And suddenly we we're wearing matching looks of surprise. Of course he recovered first. And he smirked. "Just thought you should know."

  I couldn’t help but giggle because it's such a Lane thing to say. It was monumental and earth shattering and it made me a total mess but he just threw it out there because he just thought I should know. I guess he saw the gears in my head turning behind the nervous laugh because his smile turned so soft and he brushed my hair back off my forehead.

  "I do, Bailey. I love you. Don't over-think it, Baby-doll," he told me. "Just be here. Just be here right now."

  He ducked his head and pressed kisses to my neck, hitting the spots that he knew would make me squirm. It was funny how easy the right person hitting the right spots would chase all the mind demons away. I felt myself melt under him, into his soft blankets. I turned my face into the softness and inhaled the scent of Gain and his cologne as he moved his mouth up around the curve of my ear. His breath, wet and warm, sent tingles straight down to my girly parts and I heard myself whimper a little.

  "That’s it, Baby-doll," he whispered and nibbles my ear lobe.

  The night had taken an unexpected turn but I was still where I planned to be. Doing what I planned to do. I smiled and reached for the hem of his shirt. I want Lane out of his clothes. I wanted to feel his skin on mine. He realized what I was doing and sat up.

  "Need this out the way?" he asked, with the sexiest smile I had ever seen. I nodded and chewed my bottom lip as he pulled it over his head and tossed it to the floor. "Your turn," he told me.

  I grinned, sat up, and shimmied out of my shirt. I started to lie back again and he shook his head. His smiled was fire burning me up.

  "This too," he said softly, tracing a finger over the edges of my lacy bra.

  I grinned at him as I unhooked and tossed it on top of his shirt. I died laughing when he grinned wolfishly and dove in and motor-boated my boobs.

  "Oh my God, you’re ridiculous!" I cried.

  "And you," he said, then sucked one hard nipple into his mouth. I think he moaned around it but I couldn’t really hear over the sound of me sucking all the air out of the room. "Are delicious."

  And then he didn't have anything else to say. He just sucked and licked and touched. I lost myself into his touching, twisting blankets in my fingers. I squirmed against him, trying to get some friction to help ease the ache he had started between my legs. He hitched my legs up and around him. I squeezed him tight and grinded hard as he sucked skin between his teeth. I knew there would be marks on my chest the next day. I didn't care.

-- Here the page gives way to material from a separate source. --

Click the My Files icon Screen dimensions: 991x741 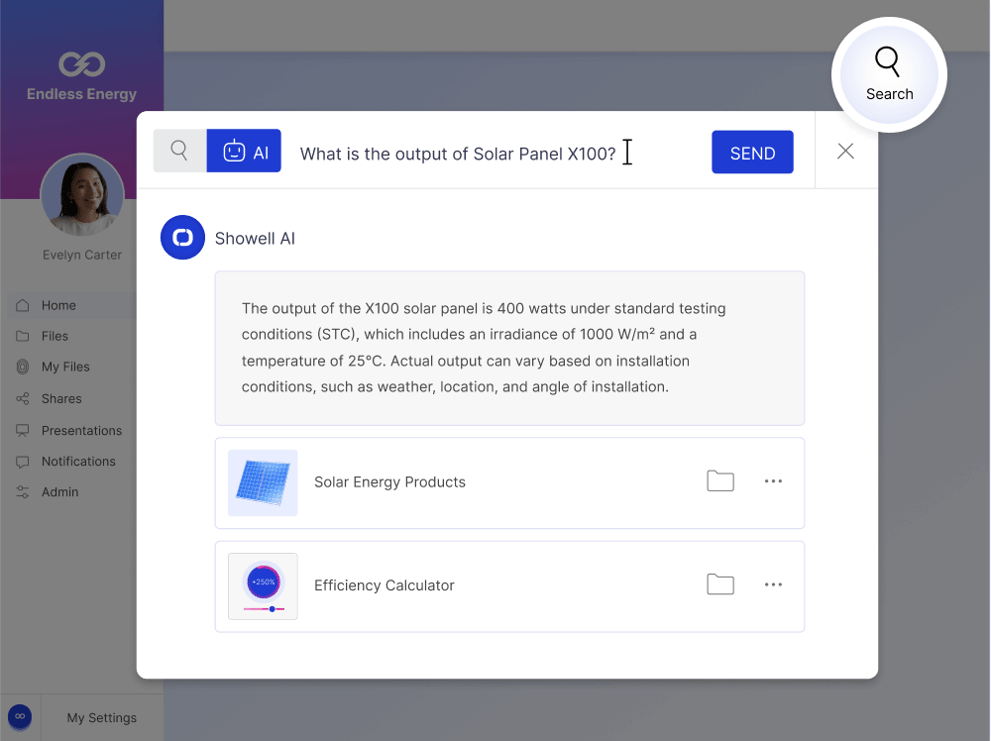pos(24,367)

  "Less clothes," I hissed, and thrusted my hand between us to undo his jeans.

  He was quick to accommodate. He hopped up and stripped down so quickly I barely had time to enjoy it.

  "I didn't even get to tip," I teased.

  "Oh, I got a tip," he said, with a grin and placed a hand over his obviously hard dick. I laughed at his bravado even though he really did have a big tip.

  He grabbed my boots and tugged them off without even looking where they were going. My jeans came down next. When I was down to lacy boy shorts he grasped my hips and stopped. I knew why he was stopping. I knew what he was asking. I nodded. It was time to cash in the V card. I was ready. I wanted it. I wanted it bad. Lane smiled and tugged my undies down.

  He pulled open the drawer in his nightstand and grabbed a condom. I made myself not think about how many more were in there. Or worse how many more weren't in there. He tossed it on the bed and covered me with his body again. His mouth claimed mine, his tongue sliding in and out. It didn't take long for me to be right back where I was, grinding against him. He moved his kisses down, down, down over my belly and settled on the best spot. He knew exactly how to make me burn.

  He sucked and probed with his skilled mouth. In no time I was pulling his hair and curling my toes into the bed. He pulled back when I was done because he knew I needed a minute to come back down to earth. When I opened my eyes he was kneeling between my legs, watching me with eyes so dark they almost look black instead of blue-gray. But he didn't rush. He waited on me. I reached out and pulled his boxers down, exposing him. I wrapped my hand around him and made the movements that would make him feel good. I was his turn to suck all the air out of the room and I got to smirk.

  "Feel good?" I asked.

  "God, yes," he groaned.

  I slid my hand up and down his length and watched as he tilted his head back, eyes clenched, throat swallowing hard. It wasn’t long before he wrapped his hand around mine.

  "That’s more than enough of that," he choked out.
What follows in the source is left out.